§ DESCRIPTION OF THE TASK
Which lines in the listing below contain the word "button"? Copy each one.

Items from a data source
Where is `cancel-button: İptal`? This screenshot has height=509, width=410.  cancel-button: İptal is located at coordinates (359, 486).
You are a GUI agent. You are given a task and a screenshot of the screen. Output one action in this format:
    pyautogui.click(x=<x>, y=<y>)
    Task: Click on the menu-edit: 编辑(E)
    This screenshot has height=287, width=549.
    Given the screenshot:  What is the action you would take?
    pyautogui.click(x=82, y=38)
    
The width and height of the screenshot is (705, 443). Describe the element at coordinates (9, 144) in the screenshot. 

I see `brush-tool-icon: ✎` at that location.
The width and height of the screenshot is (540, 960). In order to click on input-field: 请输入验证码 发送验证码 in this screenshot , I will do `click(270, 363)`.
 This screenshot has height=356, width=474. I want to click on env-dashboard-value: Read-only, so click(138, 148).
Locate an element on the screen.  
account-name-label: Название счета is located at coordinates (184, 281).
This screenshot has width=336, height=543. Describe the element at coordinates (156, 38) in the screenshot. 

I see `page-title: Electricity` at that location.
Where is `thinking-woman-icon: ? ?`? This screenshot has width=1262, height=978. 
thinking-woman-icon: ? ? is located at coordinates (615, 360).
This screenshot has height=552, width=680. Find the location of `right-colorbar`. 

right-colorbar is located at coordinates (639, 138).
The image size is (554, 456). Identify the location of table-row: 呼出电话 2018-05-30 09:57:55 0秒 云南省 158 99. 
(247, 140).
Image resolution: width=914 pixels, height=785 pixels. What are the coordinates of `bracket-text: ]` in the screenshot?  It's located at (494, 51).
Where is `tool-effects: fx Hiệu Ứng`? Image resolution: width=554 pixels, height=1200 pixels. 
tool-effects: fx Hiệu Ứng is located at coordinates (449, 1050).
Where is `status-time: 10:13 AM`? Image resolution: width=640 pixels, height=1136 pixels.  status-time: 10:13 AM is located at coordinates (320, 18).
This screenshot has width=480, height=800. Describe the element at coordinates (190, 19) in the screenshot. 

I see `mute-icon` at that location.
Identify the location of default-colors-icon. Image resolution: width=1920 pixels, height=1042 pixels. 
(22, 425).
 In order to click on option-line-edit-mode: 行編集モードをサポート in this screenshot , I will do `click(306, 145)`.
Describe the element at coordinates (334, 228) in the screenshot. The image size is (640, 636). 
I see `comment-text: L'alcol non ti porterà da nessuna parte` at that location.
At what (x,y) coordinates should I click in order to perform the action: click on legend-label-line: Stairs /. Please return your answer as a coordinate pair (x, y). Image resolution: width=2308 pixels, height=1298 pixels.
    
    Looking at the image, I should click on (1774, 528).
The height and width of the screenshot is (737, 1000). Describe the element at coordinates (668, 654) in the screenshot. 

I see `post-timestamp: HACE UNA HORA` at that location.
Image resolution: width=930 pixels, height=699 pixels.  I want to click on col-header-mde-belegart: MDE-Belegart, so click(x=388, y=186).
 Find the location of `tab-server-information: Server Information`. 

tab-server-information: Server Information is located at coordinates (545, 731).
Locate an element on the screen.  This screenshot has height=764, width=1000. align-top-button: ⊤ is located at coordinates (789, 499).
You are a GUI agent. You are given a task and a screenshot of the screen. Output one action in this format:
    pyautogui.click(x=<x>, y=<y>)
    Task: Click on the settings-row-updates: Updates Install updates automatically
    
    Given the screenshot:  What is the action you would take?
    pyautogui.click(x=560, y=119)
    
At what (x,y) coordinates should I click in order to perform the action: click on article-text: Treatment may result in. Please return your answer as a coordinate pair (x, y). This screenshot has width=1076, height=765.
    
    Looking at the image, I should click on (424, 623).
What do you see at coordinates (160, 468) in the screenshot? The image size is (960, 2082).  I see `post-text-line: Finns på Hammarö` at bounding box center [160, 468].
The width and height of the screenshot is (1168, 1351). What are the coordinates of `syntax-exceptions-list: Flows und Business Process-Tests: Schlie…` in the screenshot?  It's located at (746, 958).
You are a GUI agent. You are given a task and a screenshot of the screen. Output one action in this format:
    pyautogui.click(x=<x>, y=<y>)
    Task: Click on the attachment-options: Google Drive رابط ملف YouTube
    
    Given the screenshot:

§ ANSWER BOX
Where is `cancel-button: İptal`? This screenshot has height=509, width=410.  cancel-button: İptal is located at coordinates (359, 486).
Locate an element on the screen.  This screenshot has height=764, width=1000. align-top-button: ⊤ is located at coordinates (789, 499).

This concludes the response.